Com carrinho cheio, um homem contou que costuma comprar marmita, mas por receio que os preços aumentem e os alimentos faltem, resolveu fazer um estoque. Na ocasião, optou por alimentos não perecíveis. “Detalhe, minha esposa fez uma compra também”, disse.

Em um supermercado na avenida Miguel Sutil, uma mulher fazia compras de máscara. Em breve conversa, ela relatou que tem imunidade baixa e estava pegando produtos para o período de somente uma semana.

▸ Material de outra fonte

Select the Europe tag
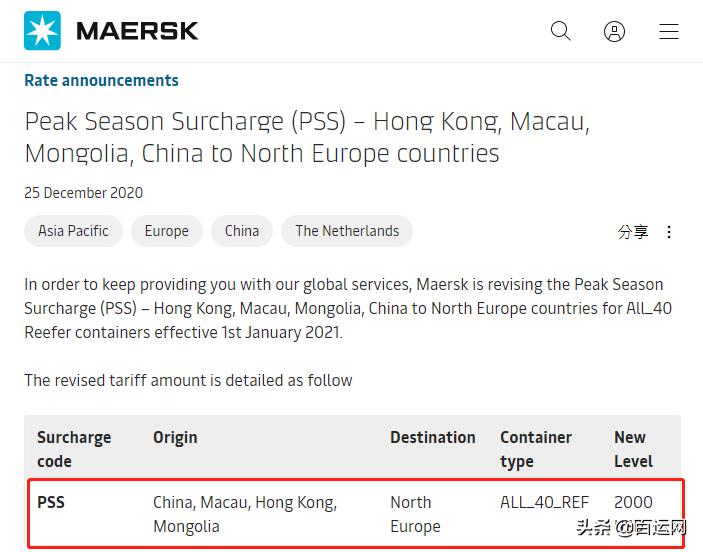The width and height of the screenshot is (703, 552). (x=166, y=231)
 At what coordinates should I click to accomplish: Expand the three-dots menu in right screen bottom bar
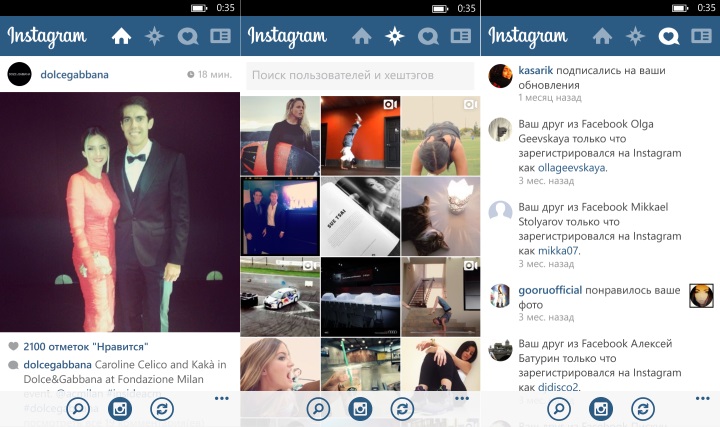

O secretário de Planejamento do Município, Jesus Lange Adrien Neto, fazia compras de máscara para se prevenir. “É uma questão de responsabilidade de todos nós. Temos que continuar seguindo as regras, as normas que são ditas não só em nível nacional. Cada cidadão tem que fazer sua parte, zelar pelos mais idosos”, relatou.

“Como sou sozinho, vou fazer uma compra para passar a semana e não ficar me expondo“, ponderou.

A Câmara de Dirigentes Lojistas de Cuiabá (CDL) orientou que os mercadistas limitem a quantidade de produtos por pessoa. Da mesma forma a entrada de consumidores dentro do estabelecimento, no sentido de não haver aglomerações, como nos supermercados, por exemplo.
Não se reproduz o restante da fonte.